A NEW DATA AGENCY?
Sen. Kirsten Gillibrand (D-N.Y.) wants to create an entirely new federal agency dedicated to protecting online privacy, she said in a proposal released Thursday morning.
In her first major policy proposal since dropping out of the 2020 presidential race, Gillibrand is calling for the creation of a “Data Protection Agency” tasked with creating new rules around how tech companies are allowed to collect and use personal information about their users. Gillibrand’s legislation would empower the agency to investigate, subpoena and go after companies accused of violating online privacy.
The agency would take tech oversight away from the Federal Trade Commission (FTC), the century-old federal agency currently tasked with overseeing privacy and antitrust issues.
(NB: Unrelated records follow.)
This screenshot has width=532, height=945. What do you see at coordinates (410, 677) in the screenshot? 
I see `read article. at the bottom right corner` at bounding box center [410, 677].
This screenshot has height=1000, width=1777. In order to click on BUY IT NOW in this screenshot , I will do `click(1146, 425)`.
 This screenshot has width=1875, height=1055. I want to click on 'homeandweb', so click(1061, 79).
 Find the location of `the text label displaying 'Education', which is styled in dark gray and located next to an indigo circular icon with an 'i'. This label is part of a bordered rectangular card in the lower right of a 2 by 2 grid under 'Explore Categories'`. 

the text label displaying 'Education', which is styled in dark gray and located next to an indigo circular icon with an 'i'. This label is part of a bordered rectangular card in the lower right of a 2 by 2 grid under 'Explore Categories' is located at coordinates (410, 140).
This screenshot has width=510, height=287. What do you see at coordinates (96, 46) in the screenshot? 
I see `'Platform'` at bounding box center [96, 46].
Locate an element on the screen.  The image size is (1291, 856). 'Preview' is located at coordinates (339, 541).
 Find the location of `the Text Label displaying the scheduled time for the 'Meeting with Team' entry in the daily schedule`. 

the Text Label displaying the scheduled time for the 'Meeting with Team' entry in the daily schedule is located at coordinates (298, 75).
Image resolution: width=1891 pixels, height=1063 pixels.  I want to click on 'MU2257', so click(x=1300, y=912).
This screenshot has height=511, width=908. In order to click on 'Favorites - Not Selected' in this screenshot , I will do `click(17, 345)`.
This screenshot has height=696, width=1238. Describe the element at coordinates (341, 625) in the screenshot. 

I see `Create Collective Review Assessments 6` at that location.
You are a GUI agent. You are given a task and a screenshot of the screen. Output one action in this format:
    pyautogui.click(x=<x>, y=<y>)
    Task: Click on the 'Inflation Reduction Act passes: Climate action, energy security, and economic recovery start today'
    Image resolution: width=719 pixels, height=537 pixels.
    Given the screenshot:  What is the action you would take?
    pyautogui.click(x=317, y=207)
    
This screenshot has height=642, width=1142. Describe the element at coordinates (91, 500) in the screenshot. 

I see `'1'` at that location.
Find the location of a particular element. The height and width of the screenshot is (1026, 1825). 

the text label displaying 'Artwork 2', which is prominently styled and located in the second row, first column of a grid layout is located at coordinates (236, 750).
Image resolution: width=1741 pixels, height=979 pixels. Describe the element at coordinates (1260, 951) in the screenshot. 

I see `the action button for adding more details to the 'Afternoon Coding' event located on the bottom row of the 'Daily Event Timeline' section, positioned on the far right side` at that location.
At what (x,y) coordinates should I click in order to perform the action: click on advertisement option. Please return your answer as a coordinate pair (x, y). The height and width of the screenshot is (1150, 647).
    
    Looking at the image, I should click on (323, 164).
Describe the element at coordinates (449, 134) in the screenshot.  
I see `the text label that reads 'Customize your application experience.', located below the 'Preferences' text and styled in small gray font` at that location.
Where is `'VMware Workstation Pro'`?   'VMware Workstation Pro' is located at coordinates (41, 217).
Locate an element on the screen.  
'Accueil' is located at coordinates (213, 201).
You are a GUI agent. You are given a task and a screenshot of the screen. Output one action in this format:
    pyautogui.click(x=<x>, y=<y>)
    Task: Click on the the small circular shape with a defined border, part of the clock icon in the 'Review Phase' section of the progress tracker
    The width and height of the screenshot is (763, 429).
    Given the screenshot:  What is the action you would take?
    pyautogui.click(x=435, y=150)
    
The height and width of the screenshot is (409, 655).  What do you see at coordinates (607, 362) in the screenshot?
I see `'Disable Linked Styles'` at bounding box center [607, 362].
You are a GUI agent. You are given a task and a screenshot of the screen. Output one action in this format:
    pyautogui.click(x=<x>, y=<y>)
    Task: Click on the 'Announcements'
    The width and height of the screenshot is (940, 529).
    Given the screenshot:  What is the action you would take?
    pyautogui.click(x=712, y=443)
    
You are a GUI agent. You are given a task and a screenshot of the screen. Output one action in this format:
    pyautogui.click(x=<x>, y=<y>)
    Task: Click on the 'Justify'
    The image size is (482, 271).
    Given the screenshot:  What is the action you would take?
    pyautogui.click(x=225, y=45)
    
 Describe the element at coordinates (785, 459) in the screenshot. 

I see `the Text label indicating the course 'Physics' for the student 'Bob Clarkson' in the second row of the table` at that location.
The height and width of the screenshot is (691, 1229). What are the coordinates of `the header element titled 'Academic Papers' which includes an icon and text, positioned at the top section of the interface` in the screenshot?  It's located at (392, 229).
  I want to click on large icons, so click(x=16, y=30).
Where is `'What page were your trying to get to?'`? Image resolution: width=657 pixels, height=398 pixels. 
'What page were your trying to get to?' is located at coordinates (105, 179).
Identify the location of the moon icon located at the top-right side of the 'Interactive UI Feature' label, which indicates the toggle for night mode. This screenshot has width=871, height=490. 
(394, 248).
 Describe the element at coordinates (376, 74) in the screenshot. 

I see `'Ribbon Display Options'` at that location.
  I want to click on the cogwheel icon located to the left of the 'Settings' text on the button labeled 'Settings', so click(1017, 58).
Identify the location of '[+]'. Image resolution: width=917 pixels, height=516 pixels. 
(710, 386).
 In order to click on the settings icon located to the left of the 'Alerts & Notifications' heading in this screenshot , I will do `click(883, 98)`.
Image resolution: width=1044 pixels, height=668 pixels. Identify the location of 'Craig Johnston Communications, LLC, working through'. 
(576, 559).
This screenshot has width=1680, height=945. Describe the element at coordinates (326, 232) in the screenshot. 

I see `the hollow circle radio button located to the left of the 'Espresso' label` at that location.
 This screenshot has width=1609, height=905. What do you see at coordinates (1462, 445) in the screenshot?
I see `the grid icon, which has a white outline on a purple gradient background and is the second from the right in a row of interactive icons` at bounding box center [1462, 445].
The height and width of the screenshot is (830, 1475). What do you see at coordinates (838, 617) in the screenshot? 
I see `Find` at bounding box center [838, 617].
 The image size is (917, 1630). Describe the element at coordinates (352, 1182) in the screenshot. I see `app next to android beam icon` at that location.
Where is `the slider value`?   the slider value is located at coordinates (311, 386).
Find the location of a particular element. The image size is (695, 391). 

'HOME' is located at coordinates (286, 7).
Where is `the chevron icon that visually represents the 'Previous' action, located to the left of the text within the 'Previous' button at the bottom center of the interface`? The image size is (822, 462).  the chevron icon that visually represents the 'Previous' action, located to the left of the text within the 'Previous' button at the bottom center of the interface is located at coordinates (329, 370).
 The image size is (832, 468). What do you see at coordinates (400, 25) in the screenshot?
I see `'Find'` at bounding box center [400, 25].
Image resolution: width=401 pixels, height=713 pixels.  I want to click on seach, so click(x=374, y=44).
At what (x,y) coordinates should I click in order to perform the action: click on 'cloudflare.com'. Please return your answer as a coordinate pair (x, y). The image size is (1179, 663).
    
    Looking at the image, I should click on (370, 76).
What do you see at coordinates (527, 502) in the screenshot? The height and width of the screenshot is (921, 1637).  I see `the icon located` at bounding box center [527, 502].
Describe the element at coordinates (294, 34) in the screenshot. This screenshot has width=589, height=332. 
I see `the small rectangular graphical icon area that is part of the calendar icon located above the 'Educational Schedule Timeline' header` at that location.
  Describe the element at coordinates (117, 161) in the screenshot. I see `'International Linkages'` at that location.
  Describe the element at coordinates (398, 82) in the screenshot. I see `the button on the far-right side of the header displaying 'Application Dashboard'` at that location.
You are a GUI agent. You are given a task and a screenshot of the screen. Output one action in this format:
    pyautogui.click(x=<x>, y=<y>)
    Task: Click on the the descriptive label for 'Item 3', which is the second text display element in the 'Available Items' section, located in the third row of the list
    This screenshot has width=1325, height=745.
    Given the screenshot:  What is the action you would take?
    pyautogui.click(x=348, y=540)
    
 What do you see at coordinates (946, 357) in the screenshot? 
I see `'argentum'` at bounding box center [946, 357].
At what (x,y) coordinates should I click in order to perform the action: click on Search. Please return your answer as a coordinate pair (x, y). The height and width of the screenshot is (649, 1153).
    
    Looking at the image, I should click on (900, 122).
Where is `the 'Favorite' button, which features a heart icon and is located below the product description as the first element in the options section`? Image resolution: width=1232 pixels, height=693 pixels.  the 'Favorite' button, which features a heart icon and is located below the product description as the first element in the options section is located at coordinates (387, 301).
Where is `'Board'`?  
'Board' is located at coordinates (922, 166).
Gillibrand’s proposal says the FTC has “failed” to act on some of the most pressing privacy issues of the day, including online marketing to children.
“As the data privacy crisis looms larger over the everyday lives of Americans, the government has a responsibility to step forward and give Americans meaningful protection over their data and how it’s being used,” Gillibrand said in a statement. “The U.S. needs a new approach to privacy and data protection.
“We cannot allow our freedoms to be trampled over by private companies that value profits over people,” she continued, “and the Data Protection Agency would do that with expertise and resources to create and meaningfully enforce data protection rules and digital rights.”
The U.S. is virtually the only developed nation without an independent privacy watchdog.
Gillibrand’s proposal is unlikely to move forward in the Senate, where a group of key Republicans and Democrats have been locked in tense negotiations over the country’s first comprehensive online privacy law for over a year. The lawmakers have largely shot down the idea of creating an entirely new agency, instead proposing more resources for the FTC.